Possível motivação: empresária morta em Aracaju descobriu dias antes que namorado era casado
Flávia Barros foi morta no sábado (21), durante uma viagem com o namorado à capital sergipana
A morte da empresária Flávia Barros, de 38 anos, em um hotel na Orla de Atalaia, em Aracaju, ganhou novos contornos com a revelação de que o autor do crime, Tiago Sóstenes Miranda de Matos, mantinha um casamento enquanto se relacionava com a vítima. A descoberta da vida dupla passou a ser tratada como um dos pontos centrais da investigação.
Flávia, natural de Santa Brígida, na Bahia, e residente em Paulo Afonso, foi morta no sábado (21), durante uma viagem com o namorado à capital sergipana. Ela também chegou a morar no município alagoano de Piranhas, onde estudou. O casal estava hospedado em um hotel da orla, onde pretendia assistir a um show. Após efetuar o disparo que matou a empresária, Tiago tentou tirar a própria vida.
O relacionamento entre os dois era recente. Apesar de se conhecerem desde novembro, o namoro havia sido oficializado apenas seis dias antes do crime, em 15 de março, data do aniversário de Flávia. Ainda não há confirmação oficial sobre quando ela soube que o companheiro era casado, mas a informação é considerada relevante para a linha investigativa.
Segundo apurado, a esposa de Tiago não apenas tinha conhecimento do caso extraconjugal como também foi responsável por contratar a banca de advogados que faz a defesa do suspeito. Ela acompanha o andamento do processo.
Tiago era diretor do Conjunto Penal de Paulo Afonso, na Bahia, cargo que ocupava no momento do crime. Ele foi socorrido após tentar suicídio e permaneceu internado até a última quarta-feira, 25, quando recebeu alta médica e foi transferido para o Presídio Militar em Aracaju.
A defesa contesta a liberação hospitalar, alegando que o estado de saúde dele ainda é grave e que há necessidade de medicação venosa. Relatórios médicos indicam que o suspeito sofreu perda auditiva do lado direito, devido ao trajeto do projétil na região frontal da cabeça, além de apresentar limitações motoras.
A arma utilizada no crime foi apreendida e será periciada.

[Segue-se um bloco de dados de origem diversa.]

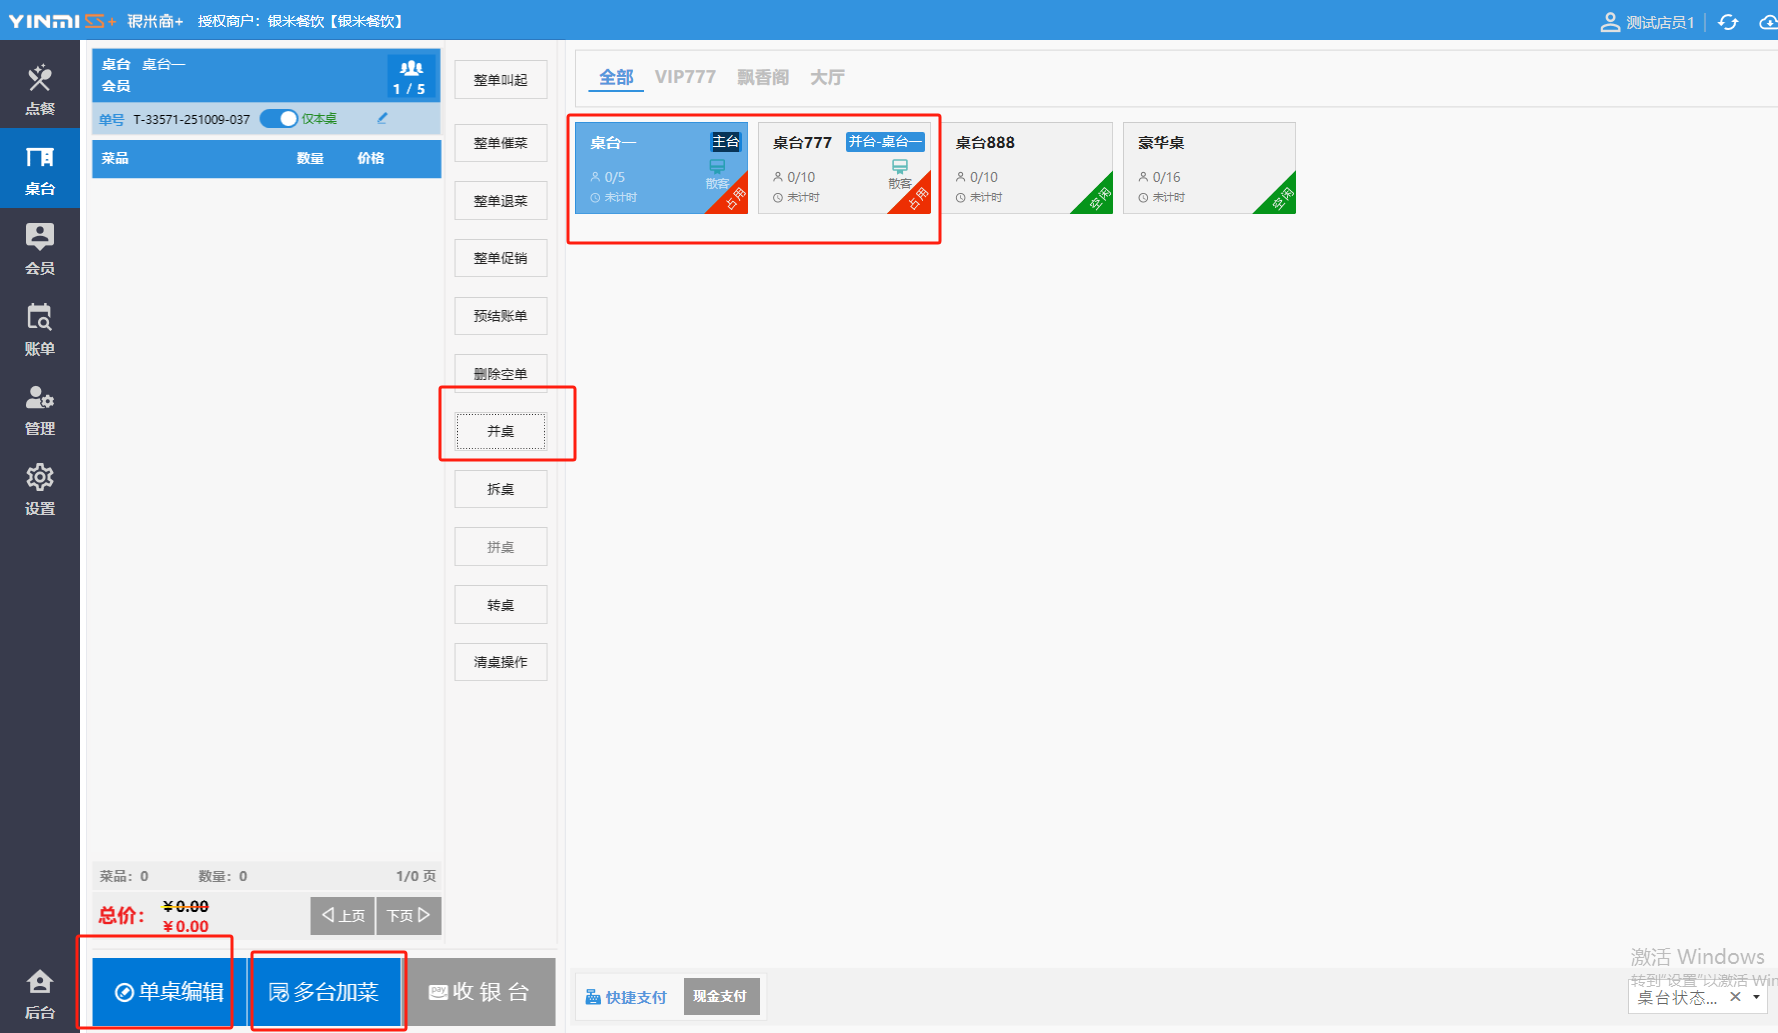Click the 并桌 merge tables button
This screenshot has width=1778, height=1033.
500,431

O corpo de Flávia foi velado em Paulo Afonso, cidade onde construiu a maior parte da vida. Ela também tinha ligação com Alagoas, onde estudou e morou no município de Piranhas. Empresária e estudante de Direito, a vítima teve a trajetória interrompida em meio a um relacionamento recente, agora marcado por revelações que ampliam a complexidade do caso.
A Polícia Civil de Sergipe segue investigando as circunstâncias do crime.